ミシュランは2022年1月6日、アメリカ・ラスベガスで開催されたCESでラストマイル輸送用の「トゥイール」エアレスラジアルタイヤを発表した。
エアレスタイヤの最大のメリットは、パンクしないということで、トゥイールはこれまで重機やゴルフカート用などに展開されていた。プロトタイプとはいえ、それが物流用にも広がった形だ。
ちなみにミシュランは乗用車用のエアレスタイヤとしてトゥイールを発展させた「アプティス」を発表しており、GMとの共同開発により2024年中の実用化を目指している。

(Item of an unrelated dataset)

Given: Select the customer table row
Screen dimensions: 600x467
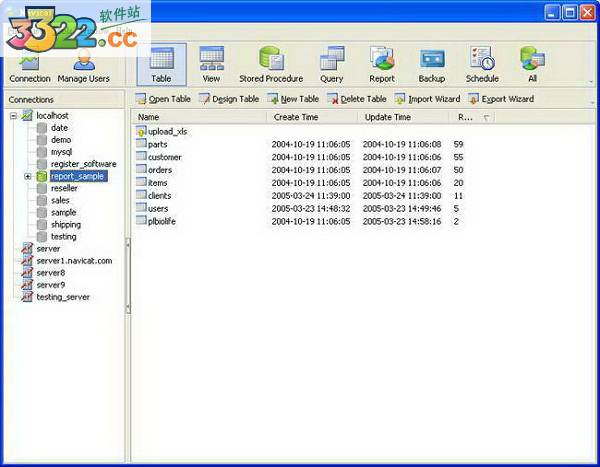Looking at the screenshot, I should [164, 157].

はたしてエアレス化は使用条件の厳しいトラック・バス用タイヤにも広がるのだろうか?
文/トラックマガジン「フルロード」編集部、写真/ミシュラン
Eカーゴ・トライク用のプロトタイプ
ミシュランは、2022年1月ラスベカスで開催されたコンシューマーエレクトロニクスショー(CES)において、Eカーゴ・トライク用エアレスラジアルタイヤ「MICHELIN X TWEEL(ミシュラン エックス トゥイール)」のプロトタイプを発表した。

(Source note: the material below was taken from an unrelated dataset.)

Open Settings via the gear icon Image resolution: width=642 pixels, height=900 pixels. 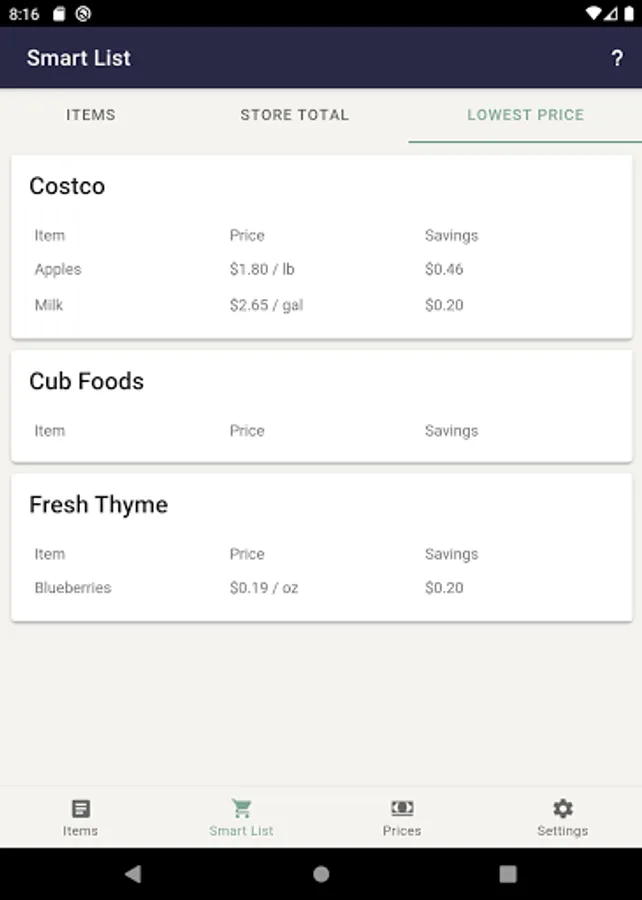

都市部のモビリティとラストマイル配送の課題解決は、将来の持続可能なソリューションの鍵とされる。エアレスタイヤはパンクしないため、車両のダウンタイムを無くし、より多くの荷物を安全に運ぶことができる。
発表された MICHELIN X TWEEL のEカーゴ用プロトタイプは、アメリカのコースター・サイクルズ社の電動アシストカーゴ三輪に装着されている。

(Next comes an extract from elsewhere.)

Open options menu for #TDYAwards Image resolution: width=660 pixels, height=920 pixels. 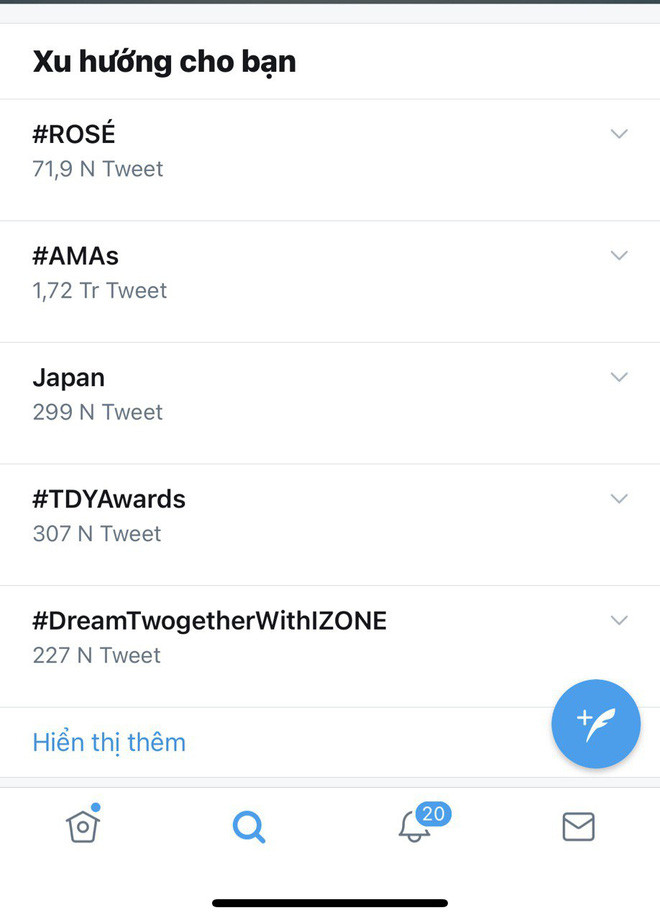619,498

トゥイールのビジネスディレクター、Tony Marconiは次のように述べている。
「ミシュランは、複雑で要求の厳しい都市モビリティとラストマイル配送におけるイノベーション開発に取り組んでいます。物流で最もコストがかかるのは、ラストマイル配送です。トゥイールは、他のセグメントのパンクによる課題を解決してきました。ミシュランは、都市モビリティでも、車両の稼働時間を最大化しお客様の問題を最小化するため、最高のソリューションを提供します」
エアレスタイヤの主な特徴とメリット
エアレスタイヤの特徴とメリットについて、ミシュランは次のような点を挙げている。
- タイヤのパンクが無くなり、ダウンタイムを削減
- 安全性と安定性の向上。コーナーリングの安定性を高め、ラストマイル配送を迅速化
- 空気入りタイヤ以上の積載効率
- メンテナンス負荷低減、パンク修理が不要
- 装脱着が容易で、部品数低減によりトラブル減少
- 低転がり抵抗
- リサイクル率向上
- 長寿命
”MICHELIN X TWEEL”エアレスラジアルタイヤは、従来の組み付けに代わり、タイヤとホイールが一体化されている。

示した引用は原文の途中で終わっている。